3 Responses to “Checking will of the people is best way out of Brexit mess”

  • All very well said. The Leave vote in the referendum was achieved by promising all things to all people, many mutually inconsistent, as is now fully apparent – freedom from Brussels legislation, minimal immigration (from anywhere or the EU27 only?), new trade deals for the UK with the rest of the world, and unfettered free trade with the EU27. No mention of any significance from the Leave campaign of: losing all the trade deals the EU already has with many third countries; the loss from London of the EU’s valuable Medicines Agency and Banking Authority, or of Euratom (why should there have been, as it is not even an EU institution and so was not up for debate?); the Irish border and the GFA; Gibraltar; the massive costs of replicating the EU chemicals and pharmaceuticals regimes, or of the years needed to do that, and of recruiting for and setting up new customs posts at all our points of contact with the EU27; the rights of UK citizens living and working elsewhere in the EU to continue doing so; and many other crucial issues too numerous to list here. Any tentative mention by a Remainer of any of these things was dismissed as the groundless vapourings of an old misery-guts trying to promote Project Fear.

    Had the referendum required votes to be cast for just one only of the various possible ways of Leaving, there is no way the only one that is undoubtedly possible – crashing out with no deal – à la Minford – would have won a majority over the Remain’s 48%. Nor, I suggest, would the option most likely to be offered have succeeded, namely staying in the Customs Union and the Single Market (or in an arrangement that amounts to essentially the same thing), as that has been dismissed by many, perhaps most, Leavers as the worst of all worlds, where the UK would forever be a rule taker but not a rule maker.

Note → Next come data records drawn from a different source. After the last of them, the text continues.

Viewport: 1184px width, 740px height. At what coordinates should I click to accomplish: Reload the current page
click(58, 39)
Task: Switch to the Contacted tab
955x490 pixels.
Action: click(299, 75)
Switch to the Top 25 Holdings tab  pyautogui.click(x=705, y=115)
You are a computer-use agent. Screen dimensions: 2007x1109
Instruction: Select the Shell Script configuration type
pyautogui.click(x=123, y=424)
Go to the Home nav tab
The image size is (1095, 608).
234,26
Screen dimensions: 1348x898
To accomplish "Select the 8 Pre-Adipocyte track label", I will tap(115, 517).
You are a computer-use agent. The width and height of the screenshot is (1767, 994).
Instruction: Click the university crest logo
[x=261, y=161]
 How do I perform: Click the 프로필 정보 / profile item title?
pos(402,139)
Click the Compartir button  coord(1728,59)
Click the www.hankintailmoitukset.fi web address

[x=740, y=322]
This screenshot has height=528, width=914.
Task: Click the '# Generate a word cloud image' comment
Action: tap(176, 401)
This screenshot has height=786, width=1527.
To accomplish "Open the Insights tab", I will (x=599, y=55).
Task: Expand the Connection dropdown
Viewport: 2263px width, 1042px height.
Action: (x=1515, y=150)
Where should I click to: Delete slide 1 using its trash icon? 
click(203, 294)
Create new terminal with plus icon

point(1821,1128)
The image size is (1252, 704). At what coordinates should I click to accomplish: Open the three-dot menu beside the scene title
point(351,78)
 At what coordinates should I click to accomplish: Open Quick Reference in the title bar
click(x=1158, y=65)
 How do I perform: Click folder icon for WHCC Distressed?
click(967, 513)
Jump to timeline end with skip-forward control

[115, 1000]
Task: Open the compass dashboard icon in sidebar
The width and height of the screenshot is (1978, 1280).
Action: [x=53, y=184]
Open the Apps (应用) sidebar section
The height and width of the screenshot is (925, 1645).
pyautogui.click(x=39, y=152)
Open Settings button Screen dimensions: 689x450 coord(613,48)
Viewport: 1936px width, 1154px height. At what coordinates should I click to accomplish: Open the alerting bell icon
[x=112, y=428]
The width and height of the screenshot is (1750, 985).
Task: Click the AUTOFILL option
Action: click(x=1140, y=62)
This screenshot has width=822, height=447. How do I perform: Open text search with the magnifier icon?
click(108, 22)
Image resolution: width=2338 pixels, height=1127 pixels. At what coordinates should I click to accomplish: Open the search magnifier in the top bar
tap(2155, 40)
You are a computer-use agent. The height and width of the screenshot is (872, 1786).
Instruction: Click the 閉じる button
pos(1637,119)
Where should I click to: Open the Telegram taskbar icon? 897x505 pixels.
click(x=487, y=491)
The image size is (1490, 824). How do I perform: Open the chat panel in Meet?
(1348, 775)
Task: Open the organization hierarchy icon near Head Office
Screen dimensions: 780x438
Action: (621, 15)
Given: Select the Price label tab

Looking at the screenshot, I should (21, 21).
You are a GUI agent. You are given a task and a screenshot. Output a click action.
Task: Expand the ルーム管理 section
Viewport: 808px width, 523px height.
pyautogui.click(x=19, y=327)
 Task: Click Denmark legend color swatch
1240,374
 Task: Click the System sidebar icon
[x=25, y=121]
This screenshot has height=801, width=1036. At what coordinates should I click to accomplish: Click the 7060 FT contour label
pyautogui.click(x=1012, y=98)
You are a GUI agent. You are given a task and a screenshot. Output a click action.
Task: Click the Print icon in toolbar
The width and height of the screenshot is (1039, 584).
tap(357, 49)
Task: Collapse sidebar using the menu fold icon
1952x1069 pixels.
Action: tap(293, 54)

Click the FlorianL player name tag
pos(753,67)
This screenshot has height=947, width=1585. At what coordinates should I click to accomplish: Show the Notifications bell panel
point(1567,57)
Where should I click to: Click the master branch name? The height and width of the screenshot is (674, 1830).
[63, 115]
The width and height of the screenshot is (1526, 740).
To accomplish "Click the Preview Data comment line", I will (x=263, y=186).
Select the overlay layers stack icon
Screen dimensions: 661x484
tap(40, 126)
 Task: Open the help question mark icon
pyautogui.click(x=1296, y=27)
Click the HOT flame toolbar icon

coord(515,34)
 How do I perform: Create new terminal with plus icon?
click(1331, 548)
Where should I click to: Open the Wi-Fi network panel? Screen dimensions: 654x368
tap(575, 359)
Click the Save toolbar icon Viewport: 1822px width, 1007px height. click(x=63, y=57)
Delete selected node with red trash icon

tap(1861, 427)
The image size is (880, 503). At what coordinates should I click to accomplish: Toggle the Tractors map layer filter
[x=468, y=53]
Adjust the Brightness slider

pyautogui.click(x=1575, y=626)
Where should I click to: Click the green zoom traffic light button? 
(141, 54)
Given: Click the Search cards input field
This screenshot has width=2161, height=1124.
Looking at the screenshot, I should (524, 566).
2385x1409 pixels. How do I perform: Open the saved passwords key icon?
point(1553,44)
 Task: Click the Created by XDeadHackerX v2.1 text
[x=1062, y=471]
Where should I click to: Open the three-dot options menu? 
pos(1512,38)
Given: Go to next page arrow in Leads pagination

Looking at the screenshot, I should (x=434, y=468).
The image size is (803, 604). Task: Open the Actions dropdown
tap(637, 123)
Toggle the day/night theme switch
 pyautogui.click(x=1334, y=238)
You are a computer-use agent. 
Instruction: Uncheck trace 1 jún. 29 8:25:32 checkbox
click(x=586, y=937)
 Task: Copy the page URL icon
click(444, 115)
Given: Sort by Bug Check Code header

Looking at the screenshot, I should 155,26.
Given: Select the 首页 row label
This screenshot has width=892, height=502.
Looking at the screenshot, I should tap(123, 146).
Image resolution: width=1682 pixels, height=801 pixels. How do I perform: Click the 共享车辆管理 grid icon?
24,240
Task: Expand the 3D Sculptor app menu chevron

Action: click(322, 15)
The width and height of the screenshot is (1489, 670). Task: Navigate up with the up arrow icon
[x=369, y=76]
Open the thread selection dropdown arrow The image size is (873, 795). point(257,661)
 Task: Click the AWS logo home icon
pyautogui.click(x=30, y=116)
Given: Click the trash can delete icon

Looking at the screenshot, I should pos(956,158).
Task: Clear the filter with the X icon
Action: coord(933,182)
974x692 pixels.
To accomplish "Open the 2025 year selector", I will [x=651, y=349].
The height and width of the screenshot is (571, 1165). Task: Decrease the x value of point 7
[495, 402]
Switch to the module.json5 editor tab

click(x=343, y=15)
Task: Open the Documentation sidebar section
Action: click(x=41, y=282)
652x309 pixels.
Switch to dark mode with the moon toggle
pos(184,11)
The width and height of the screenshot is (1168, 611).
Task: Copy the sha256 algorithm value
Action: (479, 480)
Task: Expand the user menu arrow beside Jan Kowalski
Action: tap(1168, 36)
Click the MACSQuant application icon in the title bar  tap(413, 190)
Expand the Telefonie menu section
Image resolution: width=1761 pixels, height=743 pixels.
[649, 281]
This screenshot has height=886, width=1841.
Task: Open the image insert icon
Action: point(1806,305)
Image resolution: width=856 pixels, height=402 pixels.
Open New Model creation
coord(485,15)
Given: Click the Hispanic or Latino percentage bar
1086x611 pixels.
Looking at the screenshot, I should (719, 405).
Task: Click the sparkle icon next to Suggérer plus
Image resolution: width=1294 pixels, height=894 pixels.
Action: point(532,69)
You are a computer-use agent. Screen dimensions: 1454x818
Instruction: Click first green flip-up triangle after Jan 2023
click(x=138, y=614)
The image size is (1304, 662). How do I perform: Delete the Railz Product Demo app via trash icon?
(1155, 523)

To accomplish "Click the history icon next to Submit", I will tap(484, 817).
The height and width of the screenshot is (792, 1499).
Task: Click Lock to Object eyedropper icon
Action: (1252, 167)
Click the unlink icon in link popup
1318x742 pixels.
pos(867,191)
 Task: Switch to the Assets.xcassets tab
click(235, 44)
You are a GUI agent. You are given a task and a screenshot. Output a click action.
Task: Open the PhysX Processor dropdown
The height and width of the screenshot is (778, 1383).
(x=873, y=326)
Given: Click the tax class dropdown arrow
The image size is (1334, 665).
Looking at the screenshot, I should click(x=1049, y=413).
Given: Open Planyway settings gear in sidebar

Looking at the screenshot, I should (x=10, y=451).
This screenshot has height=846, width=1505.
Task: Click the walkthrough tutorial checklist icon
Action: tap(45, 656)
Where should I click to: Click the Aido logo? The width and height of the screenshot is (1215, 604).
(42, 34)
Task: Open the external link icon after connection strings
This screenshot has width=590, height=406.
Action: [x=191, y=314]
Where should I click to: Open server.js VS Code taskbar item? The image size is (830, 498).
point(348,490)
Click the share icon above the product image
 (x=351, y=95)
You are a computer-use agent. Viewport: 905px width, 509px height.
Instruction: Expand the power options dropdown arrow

    It would be madness for the UK to leave the EU for a role that only a minority of the electorate wants, because of an almost entirely uninformed vote on 23rd June 2016. Given the massive change in circumstances since the referendum – not least Donald Trump showing that an easy favourable deal between the UK and the US is the fantasy it always was – we must ask the electorate to tell us whether they are still sure they want to leave the EU and accept the submissive role that will be the only alternative on offer.

  • We most certainly do need another referendum, with clear honest real information provided.
    But is that possible, without a gagging order of some sort, the media outlets owned by Murdoch, Harmsworth, Desmond the Barclays and others, will continue to misdirect the electorate with impunity.
    Arron Banks and his cronies, including farage, will feed the media with more lies, as they did before in 2016.
    As we have a corrupt government, who will pull any trick to stay in power, and take us out of the EU in March 2019, what are the chances of a clean honest referendum result? None, I would suggest.
    Unless the courts can be relied on to adjudicate honestly, and the electoral commission can, for once, do their job properly, with adequate powers, any new referendum will end up with a false result.
    As May and her cronies can control the electoral commissions powers, and they only deal with past misdemeanours, after the damage has been done.
    May/Davis/Rees-Mogg/Gove at al. and farage, will sit crowing with glee at the media trash put before the electorate, and a false result will be hers.
    This article from 2013 is very largely still true today, read and weep, our democracy is a sham, while these media barons continue to influence our futures.
    https://leftfootforward.org/2013/06/everyone-should-know-who-owns-the-press-for-the-sake-of-our-democracy

  • I am grateful to Graham Greenwood for the article on press ownership in the UK. It is a major problem for the democratic system that the freedom of the press is abused in this way. It does indeed make one weep for our country when one sees the damage this abuse does of which Brexit is a flagrant example. So much for the “will of the people “. Is there no way in which this problem can be addressed?